While not present in this case, pneumopericardium is usually associated with pneumothorax. Symptoms depend on the amount of trapped gas in the pericardium and can range from asymptomatic (only requiring supportive treatment) to sudden shock and tamponade physiology (requiring evacuation of air via pericardiocentesis). In our patient, the pneumopericardium was treated supportively with a change in ventilator settings including a decrease in PEEP, tidal volume, and inspiratory time. The pneumopericardium quickly resolved over the next 24 hours as mean airway pressures decreased.

An infant is diagnosed with bronchopulmonary dysplasia (BPD) when they are born before 32 weeks of age and require supplemental oxygen at 28 days of life. Our patient, who was a former 28-week infant with a corrected gestational age of 36 weeks and is requiring invasive ventilation with an FiO2 >30%, had grade 3, or severe BPD. BPD is characterized by alveolar simplification and abnormal vascular development, airway inflammation, injury and fibrosis that causes poor compliance of the lung parenchyma. However, in BPD, regional heterogeneity my be present with regions of the lung having differing airway resistance and compliance. For this reason, we can consider one mechanical ventilation strategy to optimize gas exchange in established BPD. This includes larger tidal volumes, longer inspiratory times, slower rates to allow for better emptying, and often higher positive end expiratory pressure (PEEP) to prevent dynamic airway collapse. Though air-leak in established BPD is rare, pneumopericardium is more likely in patients with underlying lung disease and those requiring invasive mechanical ventilation, as seen in our patient.

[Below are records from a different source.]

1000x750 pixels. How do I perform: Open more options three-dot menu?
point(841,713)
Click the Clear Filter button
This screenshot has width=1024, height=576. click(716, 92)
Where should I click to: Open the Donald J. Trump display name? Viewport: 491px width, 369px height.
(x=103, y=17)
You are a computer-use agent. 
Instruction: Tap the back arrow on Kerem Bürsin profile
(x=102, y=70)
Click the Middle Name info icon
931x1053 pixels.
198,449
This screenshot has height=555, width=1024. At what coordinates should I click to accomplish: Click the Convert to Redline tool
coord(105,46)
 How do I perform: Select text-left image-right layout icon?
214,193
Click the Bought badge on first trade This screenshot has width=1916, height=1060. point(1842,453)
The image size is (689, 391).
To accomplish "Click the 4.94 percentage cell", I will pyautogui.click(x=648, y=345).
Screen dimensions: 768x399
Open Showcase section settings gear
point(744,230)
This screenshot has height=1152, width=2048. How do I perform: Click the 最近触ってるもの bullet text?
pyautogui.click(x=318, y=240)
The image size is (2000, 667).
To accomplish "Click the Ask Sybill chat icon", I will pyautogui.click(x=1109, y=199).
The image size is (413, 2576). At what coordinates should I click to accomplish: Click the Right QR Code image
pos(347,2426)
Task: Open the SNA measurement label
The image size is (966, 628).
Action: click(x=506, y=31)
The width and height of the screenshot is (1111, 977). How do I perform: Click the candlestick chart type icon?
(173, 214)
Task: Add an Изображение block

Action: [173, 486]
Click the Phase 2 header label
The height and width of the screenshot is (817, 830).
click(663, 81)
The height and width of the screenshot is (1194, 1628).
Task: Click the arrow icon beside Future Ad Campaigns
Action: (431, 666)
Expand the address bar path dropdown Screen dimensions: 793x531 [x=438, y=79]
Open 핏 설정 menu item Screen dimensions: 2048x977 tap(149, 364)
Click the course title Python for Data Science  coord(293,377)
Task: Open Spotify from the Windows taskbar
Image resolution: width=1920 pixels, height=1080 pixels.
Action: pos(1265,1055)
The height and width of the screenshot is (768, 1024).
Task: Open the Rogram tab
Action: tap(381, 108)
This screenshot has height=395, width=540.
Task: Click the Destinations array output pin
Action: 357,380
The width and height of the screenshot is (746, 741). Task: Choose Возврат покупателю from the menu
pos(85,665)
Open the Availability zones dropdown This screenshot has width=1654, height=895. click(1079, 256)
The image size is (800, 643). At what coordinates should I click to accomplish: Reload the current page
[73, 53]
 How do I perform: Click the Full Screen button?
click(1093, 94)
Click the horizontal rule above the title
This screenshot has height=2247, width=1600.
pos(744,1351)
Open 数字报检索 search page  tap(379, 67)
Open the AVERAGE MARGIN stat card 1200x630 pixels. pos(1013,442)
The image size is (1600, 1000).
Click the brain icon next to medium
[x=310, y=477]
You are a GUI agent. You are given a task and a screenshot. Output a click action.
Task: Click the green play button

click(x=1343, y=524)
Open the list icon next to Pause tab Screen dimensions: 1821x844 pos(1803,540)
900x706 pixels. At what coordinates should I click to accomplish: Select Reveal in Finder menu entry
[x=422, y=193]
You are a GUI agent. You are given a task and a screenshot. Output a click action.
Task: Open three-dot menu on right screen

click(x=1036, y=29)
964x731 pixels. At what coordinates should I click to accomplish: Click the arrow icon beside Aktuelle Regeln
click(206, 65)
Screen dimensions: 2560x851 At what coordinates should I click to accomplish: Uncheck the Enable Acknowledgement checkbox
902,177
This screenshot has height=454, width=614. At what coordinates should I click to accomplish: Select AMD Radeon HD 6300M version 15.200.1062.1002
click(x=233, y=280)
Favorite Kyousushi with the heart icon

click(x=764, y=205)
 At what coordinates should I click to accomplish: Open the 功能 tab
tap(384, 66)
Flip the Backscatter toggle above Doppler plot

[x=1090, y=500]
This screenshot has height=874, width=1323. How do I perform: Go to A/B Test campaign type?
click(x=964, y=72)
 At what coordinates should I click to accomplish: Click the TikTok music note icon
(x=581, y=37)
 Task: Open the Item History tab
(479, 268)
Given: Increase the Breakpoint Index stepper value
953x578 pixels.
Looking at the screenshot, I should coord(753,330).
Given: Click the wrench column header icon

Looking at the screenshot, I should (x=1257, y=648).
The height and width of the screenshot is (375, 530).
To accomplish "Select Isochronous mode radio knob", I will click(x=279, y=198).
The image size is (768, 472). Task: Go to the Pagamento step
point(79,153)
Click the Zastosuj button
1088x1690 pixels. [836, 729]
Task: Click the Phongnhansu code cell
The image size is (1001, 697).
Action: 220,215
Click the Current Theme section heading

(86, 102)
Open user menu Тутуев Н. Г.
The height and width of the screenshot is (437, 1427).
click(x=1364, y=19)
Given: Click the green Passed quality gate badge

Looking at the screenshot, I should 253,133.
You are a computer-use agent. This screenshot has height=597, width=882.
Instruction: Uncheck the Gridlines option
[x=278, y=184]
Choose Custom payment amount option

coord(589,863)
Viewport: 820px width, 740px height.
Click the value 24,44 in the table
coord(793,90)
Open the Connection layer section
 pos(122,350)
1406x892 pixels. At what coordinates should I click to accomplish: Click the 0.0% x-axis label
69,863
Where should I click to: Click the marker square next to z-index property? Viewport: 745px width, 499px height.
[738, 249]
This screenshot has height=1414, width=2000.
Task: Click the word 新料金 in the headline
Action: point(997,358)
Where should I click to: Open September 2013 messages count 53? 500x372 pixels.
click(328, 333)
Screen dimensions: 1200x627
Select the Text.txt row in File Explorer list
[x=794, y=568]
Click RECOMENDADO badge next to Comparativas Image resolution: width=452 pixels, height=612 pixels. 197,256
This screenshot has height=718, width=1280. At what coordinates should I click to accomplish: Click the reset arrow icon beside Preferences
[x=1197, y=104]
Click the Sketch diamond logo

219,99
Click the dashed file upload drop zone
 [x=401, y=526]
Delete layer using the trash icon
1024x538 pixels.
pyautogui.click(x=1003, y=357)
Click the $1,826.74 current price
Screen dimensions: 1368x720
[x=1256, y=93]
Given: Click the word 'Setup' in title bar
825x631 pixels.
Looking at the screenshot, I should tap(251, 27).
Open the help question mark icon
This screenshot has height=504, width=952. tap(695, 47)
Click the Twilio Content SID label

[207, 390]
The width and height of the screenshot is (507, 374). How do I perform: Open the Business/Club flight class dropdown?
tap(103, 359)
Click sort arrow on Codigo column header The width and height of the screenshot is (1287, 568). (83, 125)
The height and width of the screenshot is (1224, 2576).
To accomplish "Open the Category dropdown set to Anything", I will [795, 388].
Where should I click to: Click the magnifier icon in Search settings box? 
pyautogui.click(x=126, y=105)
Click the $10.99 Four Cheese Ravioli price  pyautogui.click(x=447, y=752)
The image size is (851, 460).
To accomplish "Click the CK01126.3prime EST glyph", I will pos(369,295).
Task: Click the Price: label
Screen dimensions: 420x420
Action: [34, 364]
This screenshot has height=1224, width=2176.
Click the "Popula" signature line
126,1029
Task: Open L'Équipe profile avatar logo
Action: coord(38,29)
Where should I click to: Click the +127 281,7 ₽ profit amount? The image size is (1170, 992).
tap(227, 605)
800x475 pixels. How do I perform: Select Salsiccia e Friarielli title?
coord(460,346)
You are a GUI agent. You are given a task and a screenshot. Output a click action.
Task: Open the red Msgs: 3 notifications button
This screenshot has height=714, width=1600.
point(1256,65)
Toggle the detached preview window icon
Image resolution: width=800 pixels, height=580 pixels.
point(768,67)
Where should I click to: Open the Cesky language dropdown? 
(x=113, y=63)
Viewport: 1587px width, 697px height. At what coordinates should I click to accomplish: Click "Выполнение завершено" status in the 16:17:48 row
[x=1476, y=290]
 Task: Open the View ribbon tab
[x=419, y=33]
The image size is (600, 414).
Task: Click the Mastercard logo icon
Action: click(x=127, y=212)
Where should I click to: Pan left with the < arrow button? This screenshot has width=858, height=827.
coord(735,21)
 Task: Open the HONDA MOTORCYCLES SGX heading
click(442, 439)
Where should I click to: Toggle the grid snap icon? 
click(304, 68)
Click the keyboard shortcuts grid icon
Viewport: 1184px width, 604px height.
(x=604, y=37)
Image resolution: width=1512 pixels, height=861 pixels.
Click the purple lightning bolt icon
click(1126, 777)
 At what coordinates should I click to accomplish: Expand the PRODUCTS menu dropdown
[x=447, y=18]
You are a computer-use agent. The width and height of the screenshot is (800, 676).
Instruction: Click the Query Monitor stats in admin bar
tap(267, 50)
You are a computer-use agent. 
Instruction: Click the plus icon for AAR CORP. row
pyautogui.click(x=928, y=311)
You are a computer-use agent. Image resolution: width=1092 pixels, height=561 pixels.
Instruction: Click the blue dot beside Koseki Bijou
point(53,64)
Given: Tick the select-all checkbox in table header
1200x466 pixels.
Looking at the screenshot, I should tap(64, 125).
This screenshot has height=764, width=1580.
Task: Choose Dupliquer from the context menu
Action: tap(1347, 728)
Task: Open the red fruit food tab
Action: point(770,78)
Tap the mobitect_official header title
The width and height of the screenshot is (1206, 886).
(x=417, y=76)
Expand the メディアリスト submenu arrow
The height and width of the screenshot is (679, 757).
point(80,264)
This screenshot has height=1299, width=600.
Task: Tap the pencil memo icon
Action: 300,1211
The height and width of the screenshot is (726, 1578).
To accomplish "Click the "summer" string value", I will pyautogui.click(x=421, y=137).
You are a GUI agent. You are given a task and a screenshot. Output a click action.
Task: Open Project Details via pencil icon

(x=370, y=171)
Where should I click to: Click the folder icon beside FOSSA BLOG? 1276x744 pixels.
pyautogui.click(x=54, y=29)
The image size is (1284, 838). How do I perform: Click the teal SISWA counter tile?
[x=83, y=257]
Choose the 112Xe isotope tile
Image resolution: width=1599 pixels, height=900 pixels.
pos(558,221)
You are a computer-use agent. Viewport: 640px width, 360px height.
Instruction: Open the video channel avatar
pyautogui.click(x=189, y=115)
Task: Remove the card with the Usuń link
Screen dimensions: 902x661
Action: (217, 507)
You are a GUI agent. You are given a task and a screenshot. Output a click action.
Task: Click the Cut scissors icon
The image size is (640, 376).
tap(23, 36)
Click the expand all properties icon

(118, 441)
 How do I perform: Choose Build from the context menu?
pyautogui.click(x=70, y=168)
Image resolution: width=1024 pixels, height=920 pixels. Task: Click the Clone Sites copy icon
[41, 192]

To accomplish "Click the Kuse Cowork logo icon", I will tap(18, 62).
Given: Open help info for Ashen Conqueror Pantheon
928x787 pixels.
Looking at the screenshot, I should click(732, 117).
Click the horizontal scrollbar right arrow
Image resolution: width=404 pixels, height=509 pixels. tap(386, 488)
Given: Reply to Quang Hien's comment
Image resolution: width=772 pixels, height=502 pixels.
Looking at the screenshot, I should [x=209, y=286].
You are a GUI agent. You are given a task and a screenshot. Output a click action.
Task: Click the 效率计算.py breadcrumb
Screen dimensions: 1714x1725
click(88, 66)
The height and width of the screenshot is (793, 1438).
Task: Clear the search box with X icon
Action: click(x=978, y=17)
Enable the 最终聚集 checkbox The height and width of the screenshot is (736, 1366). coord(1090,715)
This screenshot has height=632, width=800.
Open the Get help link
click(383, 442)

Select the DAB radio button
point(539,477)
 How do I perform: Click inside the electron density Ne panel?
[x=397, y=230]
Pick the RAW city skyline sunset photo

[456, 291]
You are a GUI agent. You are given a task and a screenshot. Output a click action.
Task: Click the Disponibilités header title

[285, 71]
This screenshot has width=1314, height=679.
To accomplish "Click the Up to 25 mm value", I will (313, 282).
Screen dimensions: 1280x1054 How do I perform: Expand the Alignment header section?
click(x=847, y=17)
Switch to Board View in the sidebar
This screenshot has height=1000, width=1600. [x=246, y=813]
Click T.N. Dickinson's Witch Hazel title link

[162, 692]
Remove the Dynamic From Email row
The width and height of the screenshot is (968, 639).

Pneumomediastinum is incorrect as it will appear on chest x-ray as lucency along not only the pericardium, but also around the entire mediastinum including the trachea, bronchi, and great vessels. Pneumothorax can be identified radiographically by the thin, white line of the visceral pleura separating the hyperlucent area from the rest of the lung. Pericardial effusion can be difficult to see from a chest x-ray and does no present with lucency.

References

  1. Sprecher, Alicia J et al. “Pulmonary Air Leaks: Pneumothorax, Pneumomediastinum, Pulmonary Interstitial Emphysema, Pneumopericardium.” Nelson Textbook of Pediatrics. Twenty Second Edition. N.p., 2025. 1097-1098.e1. Web.

  2. Jensen, Erik A et al. “The Diagnosis of Bronchopulmonary Dysplasia in Very Preterm Infants. An Evidence-Based Approach.” American journal of respiratory and critical care medicine 200.6 (2019): 751–759. Web.

  3. Abman, Steven H et al. “Interdisciplinary Care of Children with Severe Bronchopulmonary Dysplasia.” The Journal of pediatrics 181 (2017): 12-28.e1. Web.

  4. Mosca, Fabio, Mariarosa Colnaghi, and Monica Fumagalli. “BPD: Old and New Problems.” The journal of maternal-fetal & neonatal medicine 24.S1 (2011): 80–82. Web.

  5. Macklin, Charles. “Transport of Air Along Sheaths of Pulmonic Blood Vessels from Alveoli to Mediastinum: Clinical Implications.” Archives of Internal Medicine (1908) 64.5 (1939): 913-926. Web.